Fashion retailers thrive on controversy. Pastry sellers, maybe not so much. Or maybe just as much.
     Baked goods company Entenmann’s tweeted, “Who's #notguilty about eating all the tasty treats they want?!” This on the day that endless tweets of outrage were circulating about the acquittal of Casey Anthony on charges she had killed her 2½-year-old daughter.
     Entenmann’s soon deleted the tweet and then issued a new tweet: “Our #notguilty tweet was insensitive, albeit completely unintentional. We are sincerely sorry.”
     Likeable Media, the social media consultants to Entenmann’s actually did the original post. They were tracking the #notguilty tag as a trending topic, so hopped on board with its use, but say they failed to first investigate why the tag was suddenly so popular.

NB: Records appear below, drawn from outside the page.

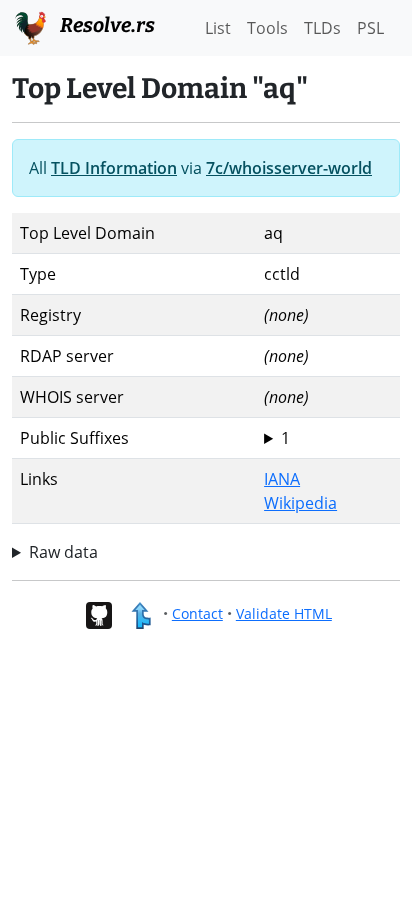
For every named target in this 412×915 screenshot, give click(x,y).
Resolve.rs (105, 25)
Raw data (63, 552)
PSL (370, 28)
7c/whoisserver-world (289, 168)
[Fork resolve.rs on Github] (98, 613)
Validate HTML (284, 613)
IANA (282, 479)
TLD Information (114, 168)
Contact (197, 613)
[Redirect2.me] (140, 613)
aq (277, 438)
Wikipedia (300, 503)
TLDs (322, 28)
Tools (267, 28)
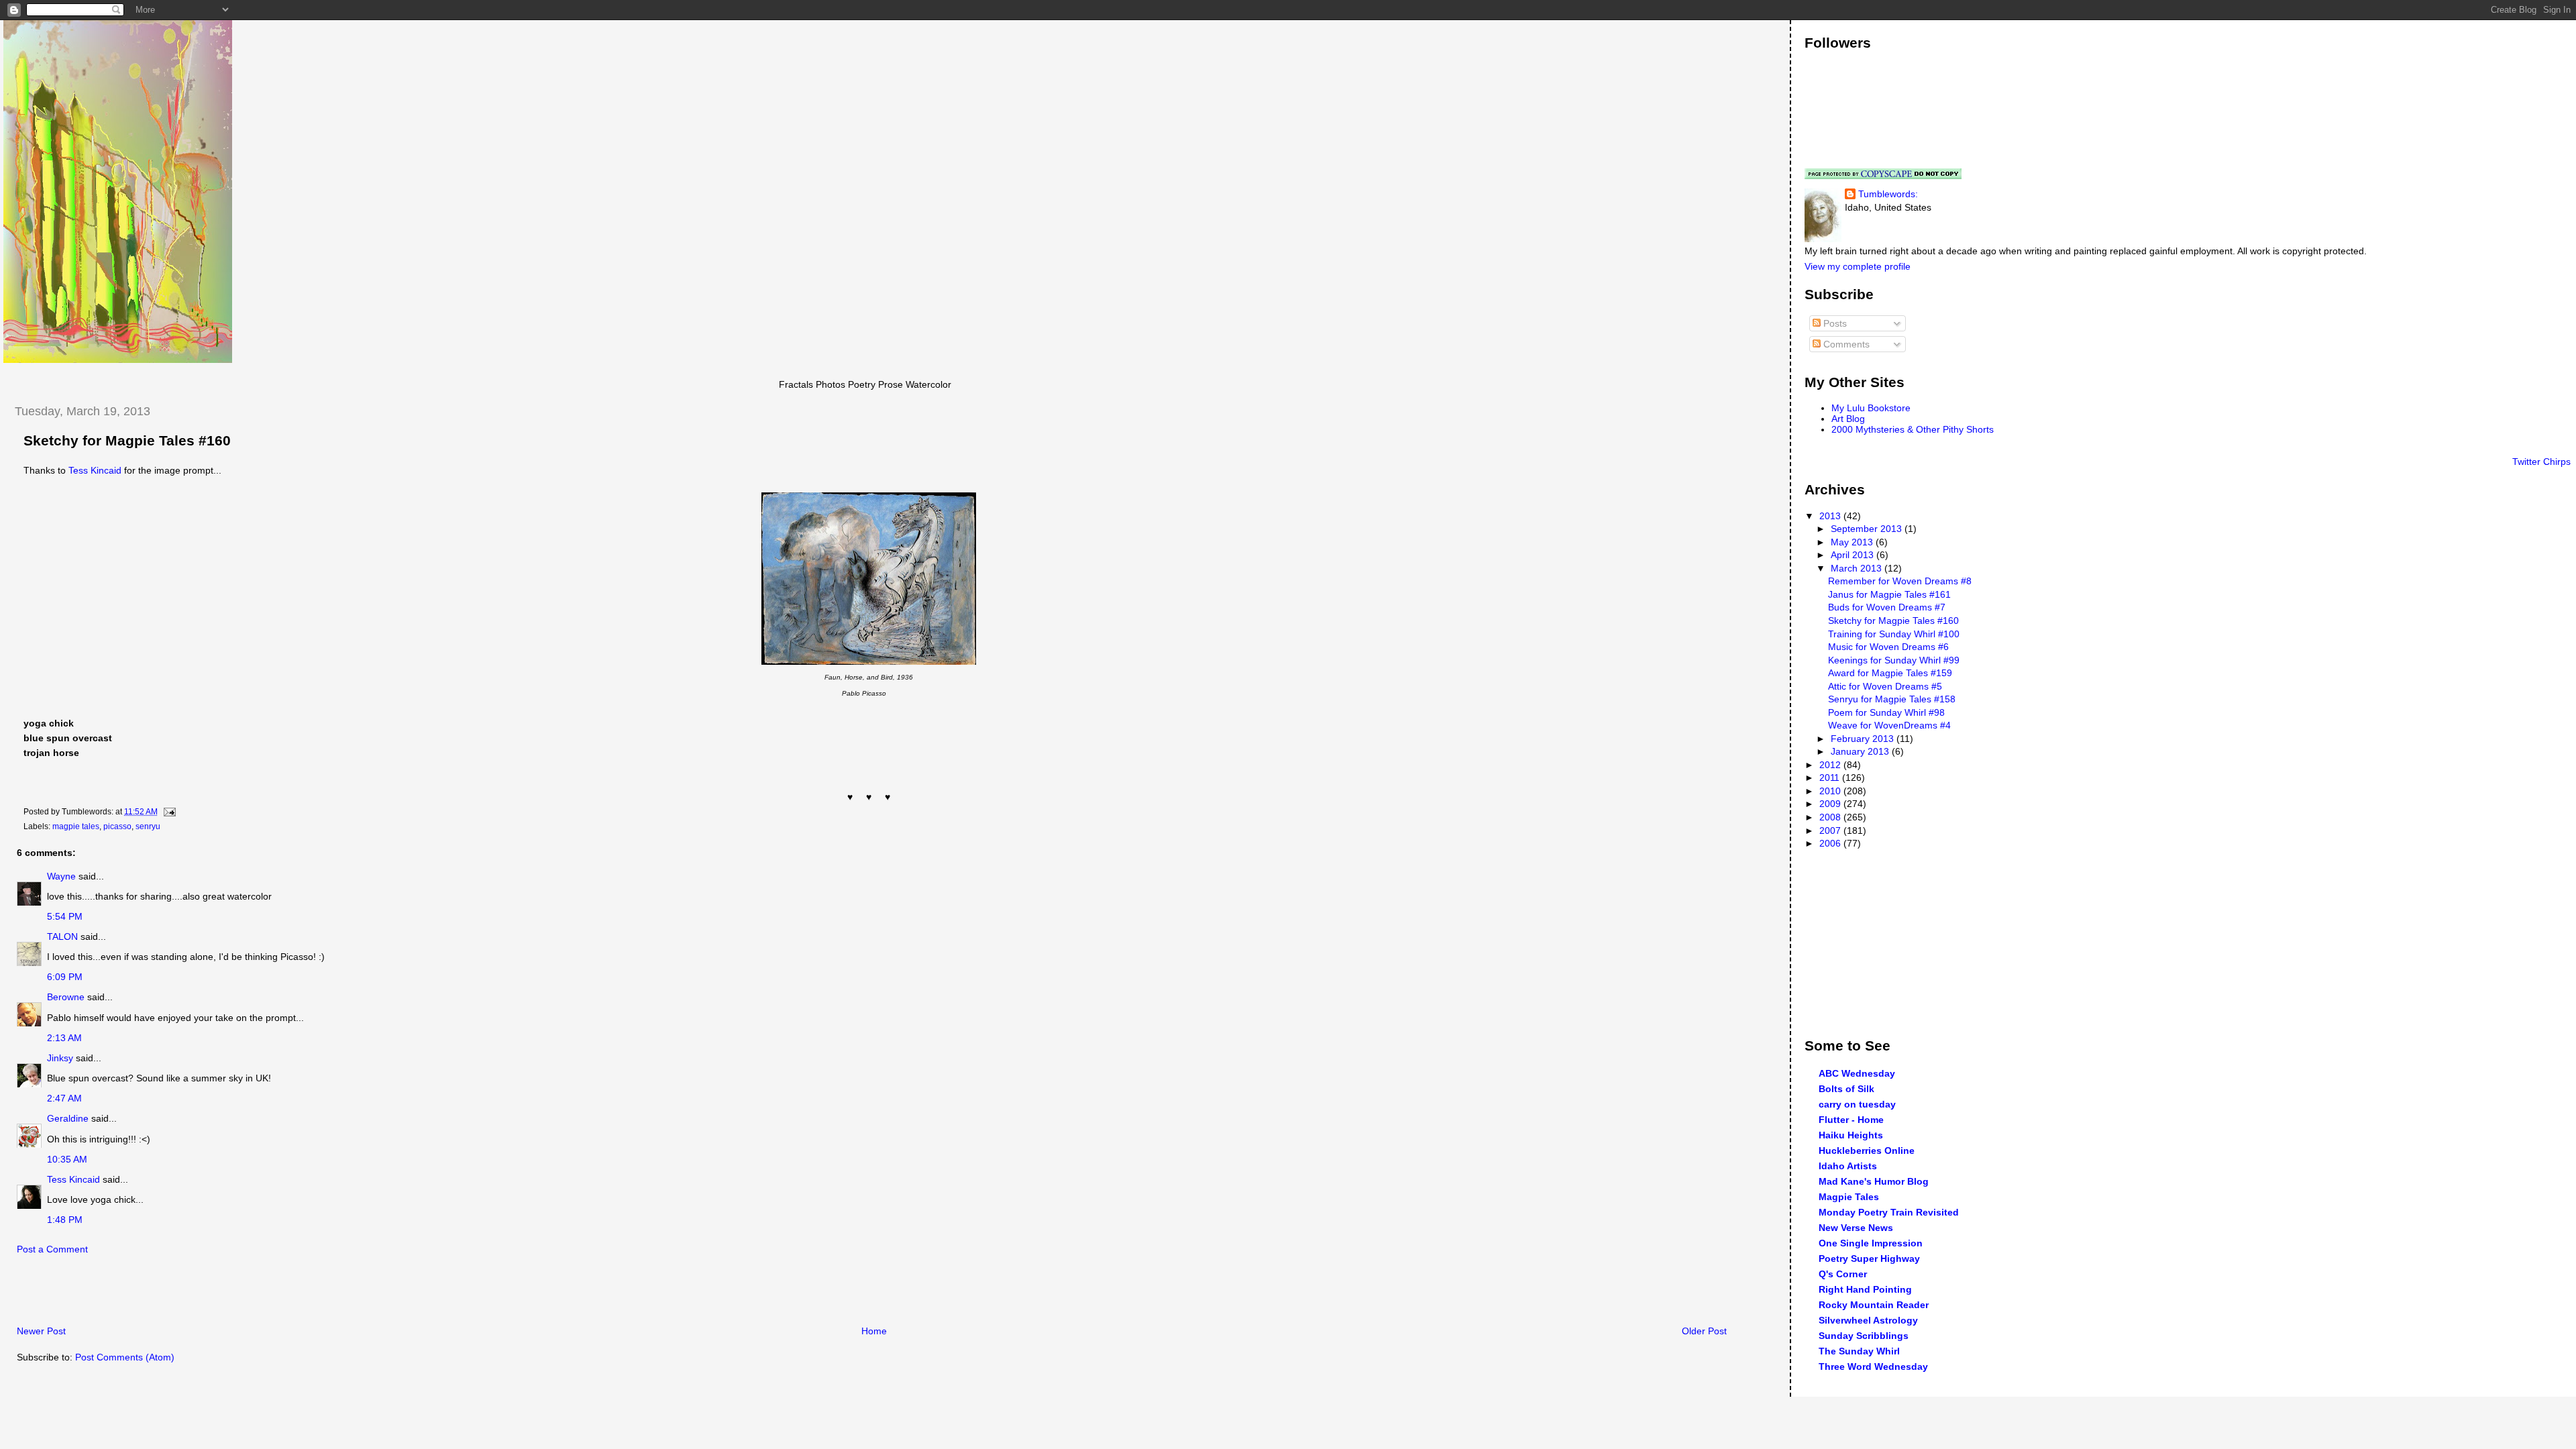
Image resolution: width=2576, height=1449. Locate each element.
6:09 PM (65, 976)
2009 (1831, 803)
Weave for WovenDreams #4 (1889, 725)
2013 (1831, 516)
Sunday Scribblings (1864, 1335)
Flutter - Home (1851, 1119)
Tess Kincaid (94, 470)
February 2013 (1863, 738)
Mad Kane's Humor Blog (1874, 1181)
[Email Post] (168, 811)
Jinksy (60, 1058)
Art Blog (1848, 418)
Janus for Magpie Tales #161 (1889, 594)
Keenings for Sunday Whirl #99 (1894, 660)
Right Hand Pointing (1865, 1289)
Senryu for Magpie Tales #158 (1891, 699)
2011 (1830, 777)
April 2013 (1853, 554)
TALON (62, 936)
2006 (1831, 843)
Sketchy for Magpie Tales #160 (127, 441)
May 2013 (1853, 542)
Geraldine (69, 1118)
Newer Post (41, 1331)
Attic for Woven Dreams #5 (1885, 686)
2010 (1831, 791)
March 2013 (1857, 568)
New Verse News (1856, 1227)
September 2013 (1867, 528)
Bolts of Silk (1846, 1088)
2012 (1831, 764)
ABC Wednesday (1857, 1073)
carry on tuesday (1857, 1104)
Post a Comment (52, 1249)
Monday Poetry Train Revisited (1889, 1212)
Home (874, 1331)
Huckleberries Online (1867, 1150)
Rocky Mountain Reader (1874, 1304)
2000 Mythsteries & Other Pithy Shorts (1912, 429)
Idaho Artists (1848, 1166)
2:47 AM (64, 1098)
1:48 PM (65, 1219)
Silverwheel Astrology (1868, 1320)
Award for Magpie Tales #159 (1890, 672)
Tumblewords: (1888, 194)
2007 (1831, 830)
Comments (1845, 344)
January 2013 (1861, 751)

     The “insensitive” apology tweet was retweeted nearly 100 times and the Entenmann tweet roster ended up included countless thank you responses to those who said they understood.
     Although it turned out quite nicely for Entenmann’s, I suspect that the controversy here was not intentional. But I much more than suspect that there are retailers and other marketers who carefully cultivate controversy.
     Back to the fashion retailers: American Apparel’s sexually-charged advertising that has sometimes used pornographic film stars generated not only outrage, but also rapt attention. Even some praise. In a week when the American Medical Association urged advertisers not to digitally distort images of female models to make them look unrealistically skinny, American Apparel could point out how their models are shown without imperfections Photoshopped out.
     Even when you as a retailer allow controversy in order to be socially responsible, take care. Analyze the values of the culture in which your business operates. Research indicates people with backgrounds in collectivist cultures, like those in many Asian and Pacific Island areas, Greece and Portugal, are more likely to embrace social responsibility than those who identify with individualist cultures such as Great Britain, Canada and the Netherlands.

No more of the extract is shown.